◆ DATA FOR THIS TASK:
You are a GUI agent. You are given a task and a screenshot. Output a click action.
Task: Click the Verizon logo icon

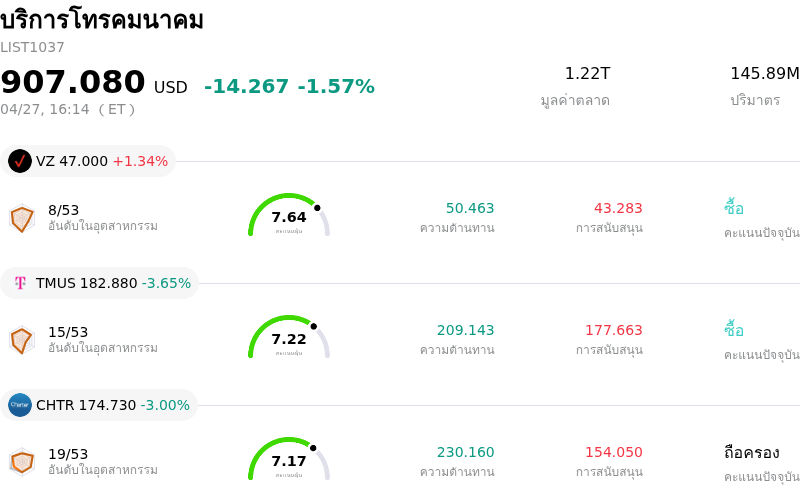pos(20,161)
...
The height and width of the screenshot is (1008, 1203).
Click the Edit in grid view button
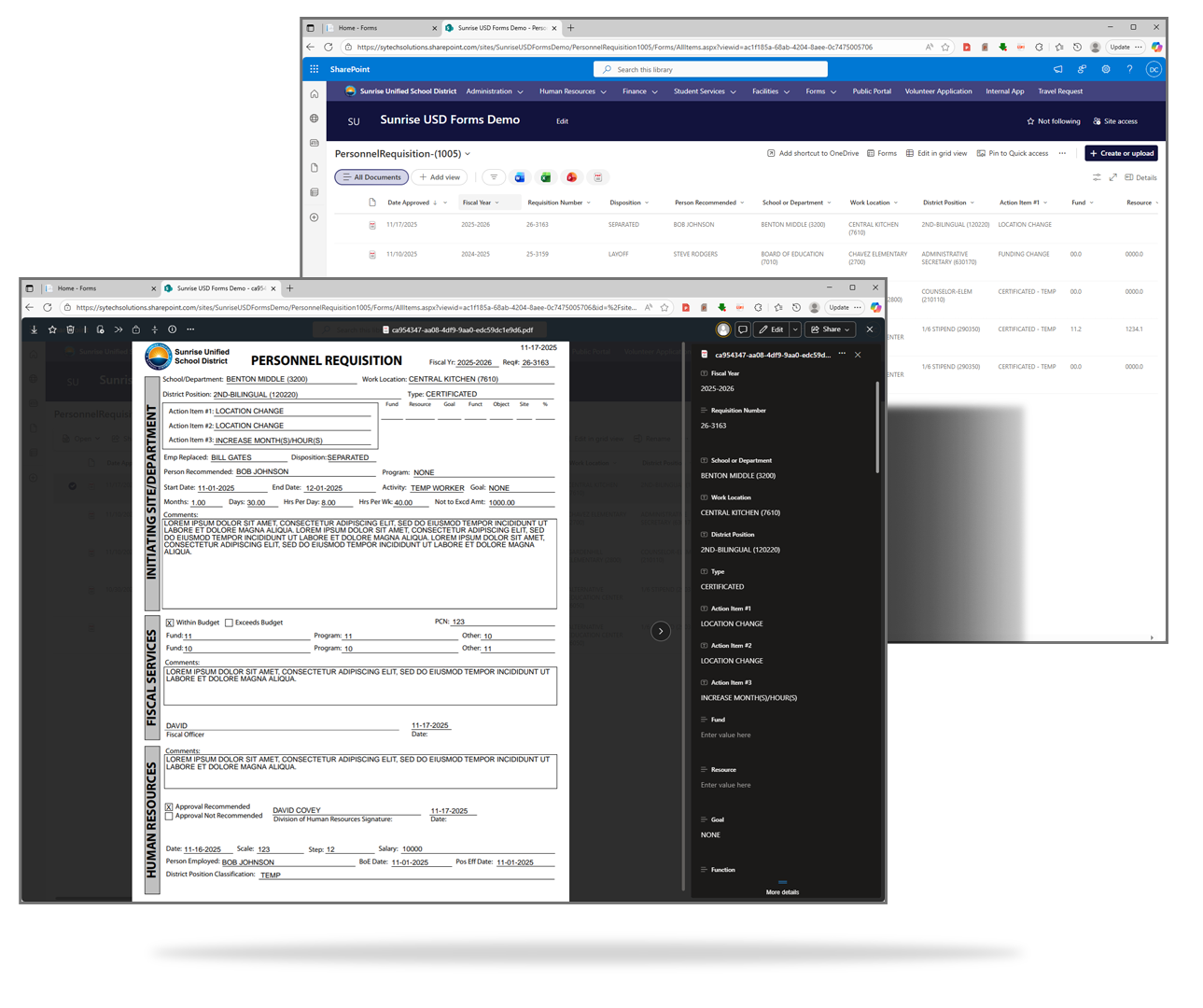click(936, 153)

◆ PROMPT: The answer must be every line of the listing that holds the word "screenshot".

◆ YOUR RESPONSE:
You are a GUI agent. You are given a task and a screenshot. Output a click action.
The height and width of the screenshot is (1008, 1203).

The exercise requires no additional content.